Sepanjang tahun 2025, total volume angkutan barang KAI Daop 8 Surabaya mencapai 2.847.250 ton. Angka tersebut naik dibandingkan capaian tahun 2024 yang tercatat sebesar 2.060.529 ton.
Manager Humas KAI Daop 8 Surabaya, Mahendro Trang Bawono, mengatakan bahwa capaian ini mencerminkan tren pertumbuhan positif penggunaan moda kereta api untuk distribusi logistik dari tahun ke tahun.
“Peningkatan ini didukung oleh bertambahnya frekuensi perjalanan dan rute layanan, optimalisasi jumlah gerbong dalam satu rangkaian, serta ketepatan waktu pengiriman barang,” ujar Mahendro, Selasa (—).
Menurutnya, kereta api memiliki sejumlah keunggulan sebagai moda angkutan barang, di antaranya ketepatan waktu, efisiensi, serta kemampuan mengangkut barang dalam jumlah besar sekaligus. Selain itu, pengiriman barang dengan kereta api tidak terpengaruh oleh kemacetan lalu lintas jalan raya.

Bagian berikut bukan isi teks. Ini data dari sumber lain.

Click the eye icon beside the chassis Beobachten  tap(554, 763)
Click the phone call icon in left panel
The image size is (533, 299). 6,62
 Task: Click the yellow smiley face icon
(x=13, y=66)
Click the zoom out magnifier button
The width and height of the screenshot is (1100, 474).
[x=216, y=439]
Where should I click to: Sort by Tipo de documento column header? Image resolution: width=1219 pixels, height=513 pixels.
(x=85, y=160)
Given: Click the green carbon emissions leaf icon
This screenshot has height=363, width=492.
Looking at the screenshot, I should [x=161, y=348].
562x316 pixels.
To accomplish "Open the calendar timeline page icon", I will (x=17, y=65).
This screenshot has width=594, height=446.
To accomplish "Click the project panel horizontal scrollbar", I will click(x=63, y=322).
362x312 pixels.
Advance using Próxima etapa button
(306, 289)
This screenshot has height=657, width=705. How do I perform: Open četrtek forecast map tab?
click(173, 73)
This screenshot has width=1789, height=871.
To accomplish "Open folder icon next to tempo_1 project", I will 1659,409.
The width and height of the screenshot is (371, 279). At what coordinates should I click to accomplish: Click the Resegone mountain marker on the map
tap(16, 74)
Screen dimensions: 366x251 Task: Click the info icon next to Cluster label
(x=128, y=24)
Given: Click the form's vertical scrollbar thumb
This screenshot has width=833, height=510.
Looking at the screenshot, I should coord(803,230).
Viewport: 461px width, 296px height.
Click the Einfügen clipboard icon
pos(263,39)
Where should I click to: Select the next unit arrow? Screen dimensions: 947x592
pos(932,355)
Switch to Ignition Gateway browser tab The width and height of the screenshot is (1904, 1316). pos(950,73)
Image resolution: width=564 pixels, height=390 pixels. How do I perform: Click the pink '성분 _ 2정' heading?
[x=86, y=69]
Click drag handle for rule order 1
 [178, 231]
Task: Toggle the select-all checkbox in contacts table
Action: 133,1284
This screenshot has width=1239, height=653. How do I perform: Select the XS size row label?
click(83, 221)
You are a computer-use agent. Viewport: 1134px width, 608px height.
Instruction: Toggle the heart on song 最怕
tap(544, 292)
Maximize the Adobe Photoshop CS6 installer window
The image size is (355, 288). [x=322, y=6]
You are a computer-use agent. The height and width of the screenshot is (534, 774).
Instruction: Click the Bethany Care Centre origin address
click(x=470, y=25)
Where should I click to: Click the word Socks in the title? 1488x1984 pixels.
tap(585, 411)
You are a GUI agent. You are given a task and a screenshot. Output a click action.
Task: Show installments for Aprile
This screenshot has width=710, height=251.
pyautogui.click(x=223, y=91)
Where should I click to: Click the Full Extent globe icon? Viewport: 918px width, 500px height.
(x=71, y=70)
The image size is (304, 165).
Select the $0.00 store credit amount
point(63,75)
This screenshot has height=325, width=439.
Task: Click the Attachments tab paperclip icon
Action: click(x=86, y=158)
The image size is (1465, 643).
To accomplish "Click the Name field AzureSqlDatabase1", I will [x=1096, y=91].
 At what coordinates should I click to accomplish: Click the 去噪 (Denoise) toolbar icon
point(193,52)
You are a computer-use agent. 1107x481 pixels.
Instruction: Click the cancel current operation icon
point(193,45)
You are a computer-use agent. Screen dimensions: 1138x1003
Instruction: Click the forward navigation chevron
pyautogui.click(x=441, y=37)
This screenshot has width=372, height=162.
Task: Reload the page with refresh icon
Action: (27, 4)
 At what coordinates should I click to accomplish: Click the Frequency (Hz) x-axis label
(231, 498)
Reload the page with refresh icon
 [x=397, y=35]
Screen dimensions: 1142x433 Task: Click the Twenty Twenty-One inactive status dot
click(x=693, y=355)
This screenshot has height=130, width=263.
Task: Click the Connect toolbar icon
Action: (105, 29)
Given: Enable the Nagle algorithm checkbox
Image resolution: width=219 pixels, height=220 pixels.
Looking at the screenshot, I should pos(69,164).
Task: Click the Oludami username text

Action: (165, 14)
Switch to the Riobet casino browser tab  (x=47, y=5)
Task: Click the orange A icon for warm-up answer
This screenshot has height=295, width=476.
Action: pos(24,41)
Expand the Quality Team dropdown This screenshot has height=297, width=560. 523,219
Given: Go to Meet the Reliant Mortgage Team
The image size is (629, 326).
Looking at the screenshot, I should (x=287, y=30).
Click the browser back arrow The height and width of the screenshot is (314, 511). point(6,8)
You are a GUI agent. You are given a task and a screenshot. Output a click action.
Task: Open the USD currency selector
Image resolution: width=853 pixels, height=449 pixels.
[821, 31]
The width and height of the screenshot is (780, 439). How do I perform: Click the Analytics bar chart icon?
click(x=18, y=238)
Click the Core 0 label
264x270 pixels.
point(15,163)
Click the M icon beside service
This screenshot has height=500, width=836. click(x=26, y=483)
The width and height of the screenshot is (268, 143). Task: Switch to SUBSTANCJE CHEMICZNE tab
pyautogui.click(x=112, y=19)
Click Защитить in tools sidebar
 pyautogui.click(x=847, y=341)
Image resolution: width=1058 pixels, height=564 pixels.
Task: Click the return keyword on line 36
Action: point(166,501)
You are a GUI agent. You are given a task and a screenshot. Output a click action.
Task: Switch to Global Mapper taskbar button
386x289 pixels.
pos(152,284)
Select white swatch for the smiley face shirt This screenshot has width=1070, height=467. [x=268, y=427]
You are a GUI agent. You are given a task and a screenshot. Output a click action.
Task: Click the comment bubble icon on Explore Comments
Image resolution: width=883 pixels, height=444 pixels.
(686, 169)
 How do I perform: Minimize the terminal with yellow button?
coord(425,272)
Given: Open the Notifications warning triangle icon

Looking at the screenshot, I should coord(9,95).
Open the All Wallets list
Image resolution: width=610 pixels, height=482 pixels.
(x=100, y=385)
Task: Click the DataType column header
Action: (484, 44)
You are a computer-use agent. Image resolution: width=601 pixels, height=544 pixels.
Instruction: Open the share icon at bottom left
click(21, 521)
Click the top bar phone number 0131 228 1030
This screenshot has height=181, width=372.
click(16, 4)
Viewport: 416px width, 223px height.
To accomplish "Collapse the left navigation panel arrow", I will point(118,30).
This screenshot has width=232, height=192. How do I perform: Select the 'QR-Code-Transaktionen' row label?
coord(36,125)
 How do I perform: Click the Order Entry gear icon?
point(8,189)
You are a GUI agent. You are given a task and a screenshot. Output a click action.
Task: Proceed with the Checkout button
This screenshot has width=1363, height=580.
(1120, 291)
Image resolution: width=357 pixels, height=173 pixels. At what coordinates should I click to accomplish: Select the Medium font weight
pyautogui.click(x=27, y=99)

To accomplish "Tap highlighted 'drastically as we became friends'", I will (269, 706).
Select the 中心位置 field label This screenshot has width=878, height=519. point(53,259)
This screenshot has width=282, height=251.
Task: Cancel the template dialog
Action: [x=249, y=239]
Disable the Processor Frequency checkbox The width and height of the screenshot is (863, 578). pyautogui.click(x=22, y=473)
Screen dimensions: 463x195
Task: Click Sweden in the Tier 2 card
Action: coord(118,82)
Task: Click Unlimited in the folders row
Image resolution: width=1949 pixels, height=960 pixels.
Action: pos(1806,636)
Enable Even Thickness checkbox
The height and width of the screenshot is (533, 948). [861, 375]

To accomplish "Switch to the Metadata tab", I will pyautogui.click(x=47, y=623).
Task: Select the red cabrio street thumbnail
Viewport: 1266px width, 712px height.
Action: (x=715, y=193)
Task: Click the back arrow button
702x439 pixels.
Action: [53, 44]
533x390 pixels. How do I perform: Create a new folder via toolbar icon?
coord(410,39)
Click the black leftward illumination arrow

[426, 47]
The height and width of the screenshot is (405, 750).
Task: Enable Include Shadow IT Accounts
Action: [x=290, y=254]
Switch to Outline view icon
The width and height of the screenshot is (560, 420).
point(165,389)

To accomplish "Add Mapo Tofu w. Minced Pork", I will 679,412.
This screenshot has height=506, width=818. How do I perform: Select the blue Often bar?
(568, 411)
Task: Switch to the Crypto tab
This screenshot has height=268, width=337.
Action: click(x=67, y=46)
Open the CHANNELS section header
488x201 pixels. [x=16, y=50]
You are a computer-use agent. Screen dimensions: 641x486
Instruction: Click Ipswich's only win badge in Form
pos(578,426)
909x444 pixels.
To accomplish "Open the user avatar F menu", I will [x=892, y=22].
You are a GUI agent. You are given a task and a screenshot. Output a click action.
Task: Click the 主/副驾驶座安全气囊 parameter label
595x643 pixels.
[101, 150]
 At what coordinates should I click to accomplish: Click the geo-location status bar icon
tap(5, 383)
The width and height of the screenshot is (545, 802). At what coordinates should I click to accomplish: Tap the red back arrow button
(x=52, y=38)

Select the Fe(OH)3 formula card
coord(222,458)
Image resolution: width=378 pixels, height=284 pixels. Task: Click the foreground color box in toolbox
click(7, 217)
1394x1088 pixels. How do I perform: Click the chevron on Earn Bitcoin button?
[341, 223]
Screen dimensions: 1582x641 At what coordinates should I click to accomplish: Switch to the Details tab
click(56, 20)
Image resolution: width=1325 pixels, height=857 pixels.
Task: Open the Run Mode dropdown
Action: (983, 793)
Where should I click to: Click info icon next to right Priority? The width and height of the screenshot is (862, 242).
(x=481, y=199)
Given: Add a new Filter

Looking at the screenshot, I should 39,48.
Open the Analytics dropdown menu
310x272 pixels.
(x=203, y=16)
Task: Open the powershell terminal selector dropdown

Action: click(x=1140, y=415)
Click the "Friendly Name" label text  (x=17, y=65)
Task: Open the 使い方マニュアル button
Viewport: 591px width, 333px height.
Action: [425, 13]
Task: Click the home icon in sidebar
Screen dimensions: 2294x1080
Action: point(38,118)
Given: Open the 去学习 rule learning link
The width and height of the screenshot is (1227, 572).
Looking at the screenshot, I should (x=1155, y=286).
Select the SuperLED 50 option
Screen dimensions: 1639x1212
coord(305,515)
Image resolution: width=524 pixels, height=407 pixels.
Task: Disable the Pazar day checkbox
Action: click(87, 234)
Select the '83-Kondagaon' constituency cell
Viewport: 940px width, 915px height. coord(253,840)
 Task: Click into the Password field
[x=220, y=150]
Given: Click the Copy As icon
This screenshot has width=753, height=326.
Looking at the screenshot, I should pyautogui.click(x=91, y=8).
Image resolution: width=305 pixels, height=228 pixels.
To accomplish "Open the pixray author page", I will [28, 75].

KAI Daop 8 Surabaya juga menerapkan standar keamanan yang ketat melalui pengawalan, pemeriksaan di titik-titik pemberhentian, serta penerapan standar operasional prosedur (SOP) untuk memastikan keselamatan dan keandalan pengiriman barang pelanggan.
“Saat ini, layanan angkutan barang KAI Daop 8 Surabaya telah menjangkau puluhan kota dan kabupaten di Pulau Jawa, menghubungkan kawasan industri dengan pelabuhan, pusat ekonomi, serta sentra distribusi nasional,” tambah Mahendro.
Selain efisien, angkutan barang berbasis rel juga dinilai lebih ramah lingkungan. Penggunaan kereta api mampu menekan emisi karbon lebih rendah dibandingkan moda transportasi jalan raya, sehingga sejalan dengan upaya pemerintah dalam mendukung Net Zero Emission 2060 dan pengembangan ekonomi hijau di sektor transportasi.
Memasuki tahun 2026, KAI Daop 8 Surabaya menargetkan volume angkutan barang rata-rata harian mencapai lebih dari 8.292 ton. Target tersebut disiapkan melalui berbagai inovasi dan strategi layanan untuk menjawab kebutuhan pelanggan yang terus meningkat.
“Kami akan terus berinovasi dan menyiapkan strategi andalan di tahun 2026 guna mendukung peningkatan kebutuhan pelanggan angkutan barang menggunakan kereta api,” ujar Mahendro.
Dengan capaian dan target tersebut, KAI Daop 8 Surabaya optimistis kinerja angkutan barang akan terus tumbuh seiring meningkatnya kebutuhan distribusi logistik yang cepat, aman, dan berkelanjutan.
“KAI Daop 8 Surabaya berkomitmen untuk terus mendukung pertumbuhan ekonomi regional dan nasional melalui layanan transportasi barang berbasis kereta api yang profesional dan berorientasi pada kepuasan pelanggan,” tutup Mahendro.